A couple of hundred pounds might buy me a weekend break. But it could also be enough to allow me to start investing in shares.
Here is how.
Why not wait?
It may seem that, rather than start on a small scale, it makes sense to wait until one has a sizeable pot of cash to put to work in the stock market.
In some ways I think that makes sense. Minimum dealing fees and charges can end up eating into one’s investments, especially if investing on a relatively small scale. I would take time to research the share-dealing account or Stocks and Shares ISA that suited me best if investing a couple of hundreds of pounds.
In some ways, though, I actually think it is better to start investing today on a small scale than wait for some indeterminate future point when one hopes to have more spare cash available. That day might never come: there is always something to spend money on!
While I would hope to avoid beginners’ mistakes, at least if I made them with a few hundred pounds at stake they would be less costly for me than if I was investing with thousands.
Simple first steps
I would start by learning about how the stock market works.
Just because a business does well does not necessarily mean that it would make for a good investment. The price I pay matters, so I would learn about how to value shares.
Even a great company with a great share price can come a cropper unexpectedly, so I would diversify my holdings. With a couple of hundred pounds that can be a challenge, but it is possible. I could spread the money over two or three different companies, for example.
Different types of shares
Another way to get some diversification would be to start investing by buying shares in an investment trust.
That is basically a pooled investment. By buying a share such as City of London Investment Trust (LSE: CTY), I would be exposing myself to lots of different companies.
City of London owns stakes in blue-chip FTSE 100 businesses like AstraZeneca and British American Tobacco.

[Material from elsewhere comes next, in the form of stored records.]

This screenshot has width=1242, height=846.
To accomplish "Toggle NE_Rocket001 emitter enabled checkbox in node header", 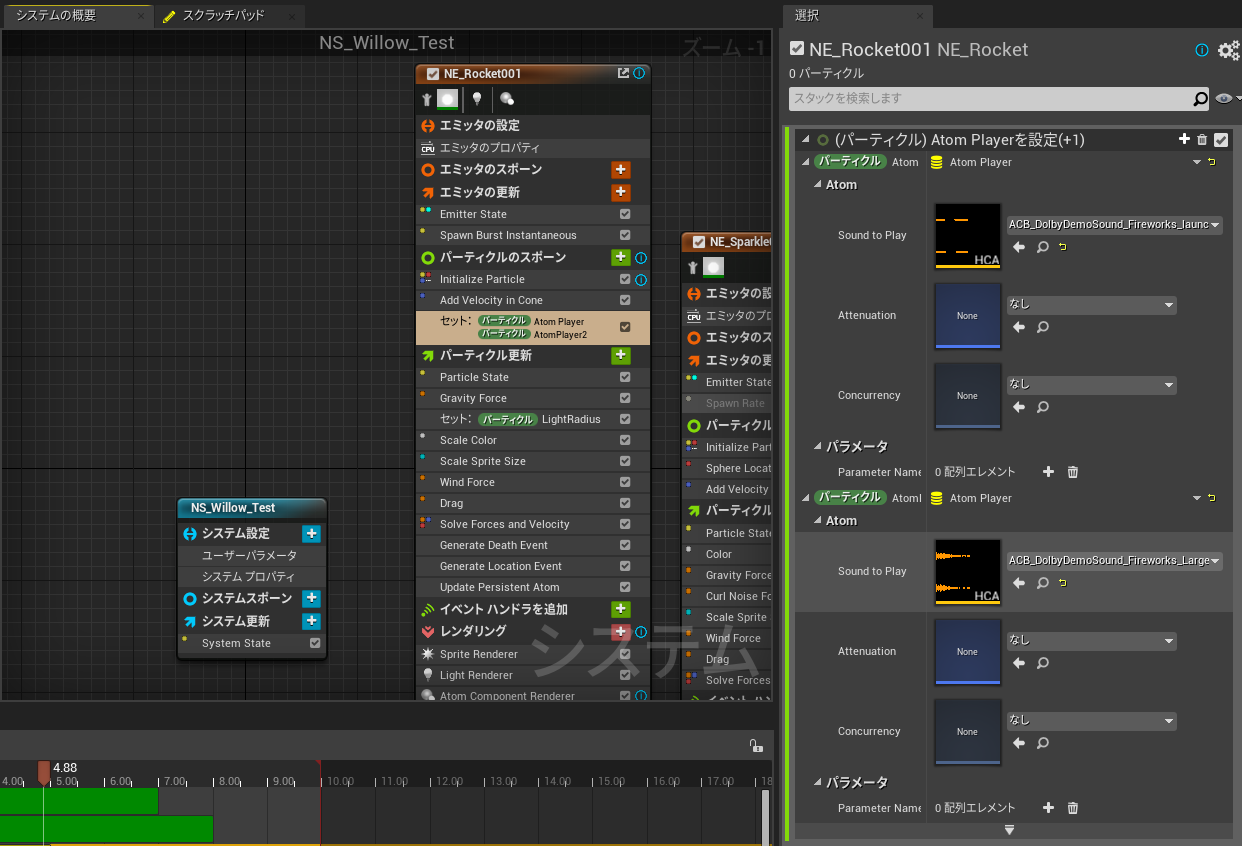I will 432,74.
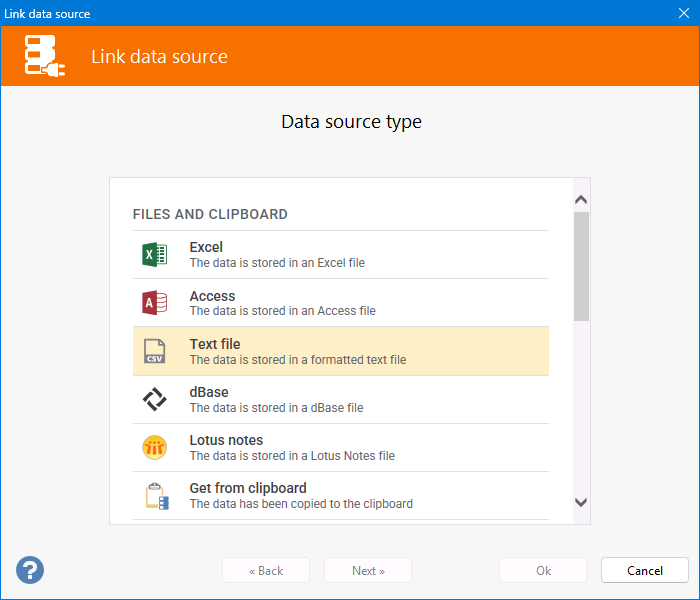Select the Text file list entry

(x=340, y=351)
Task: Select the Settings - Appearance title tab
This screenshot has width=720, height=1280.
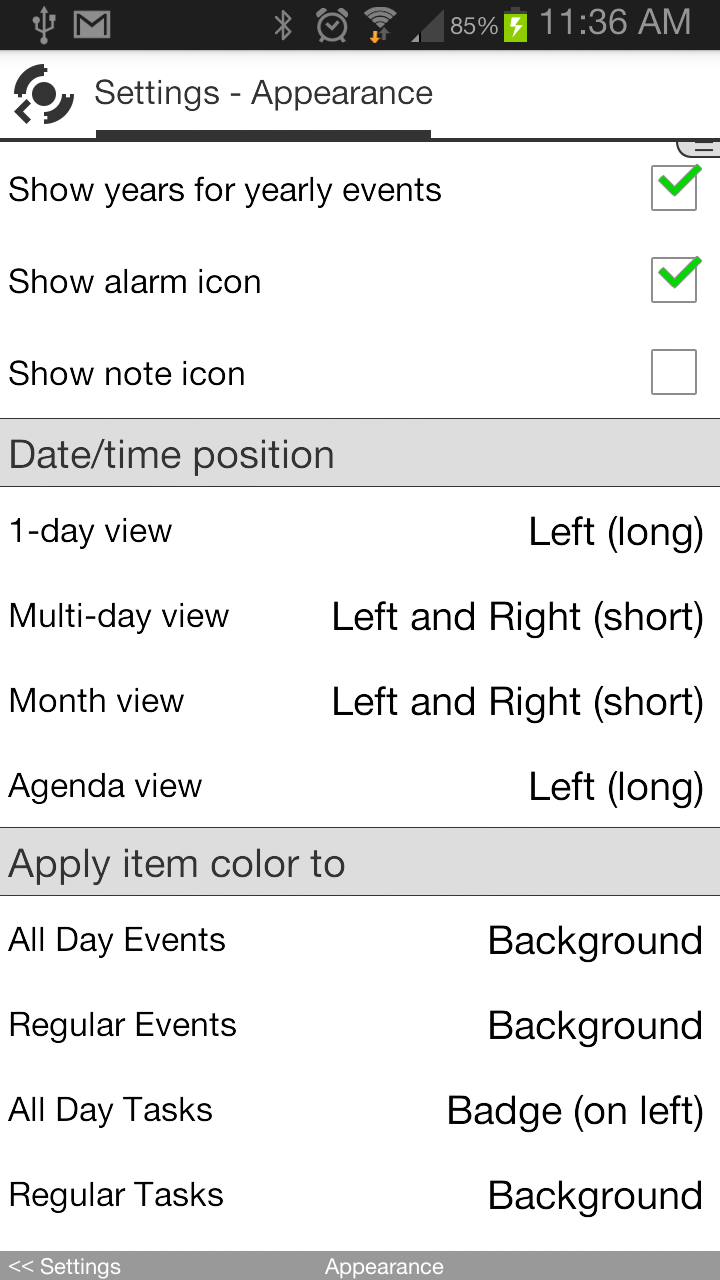Action: pos(263,94)
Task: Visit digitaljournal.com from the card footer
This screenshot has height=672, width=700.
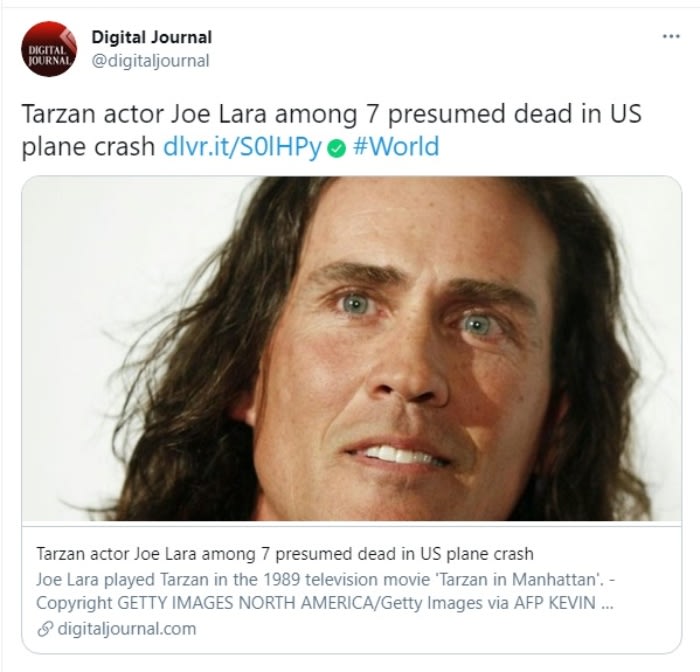Action: pyautogui.click(x=127, y=629)
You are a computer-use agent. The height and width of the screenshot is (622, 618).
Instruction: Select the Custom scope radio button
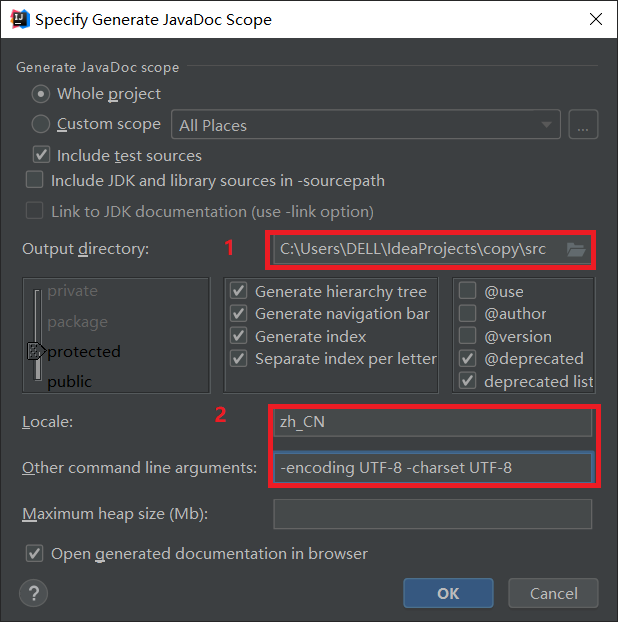[x=41, y=125]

If I had ethical concerns – for example about investing in a tobacco business – I could buy into an investment trust that catered better for my preferences.
While City of London is mostly UK-focussed, for example, some trusts are more international in outlook.
What I quite like about City of London is that its mainstream focus means its risks ought to be fairly close to those of the UK market generally. If the trust managers make bad choices, its shares could do worse than the broad market. But I would try to start investing with a strong aversion to risk.
As I learnt more, I could decide my own risk tolerance. I would start investing with a preference for less, not more, risk.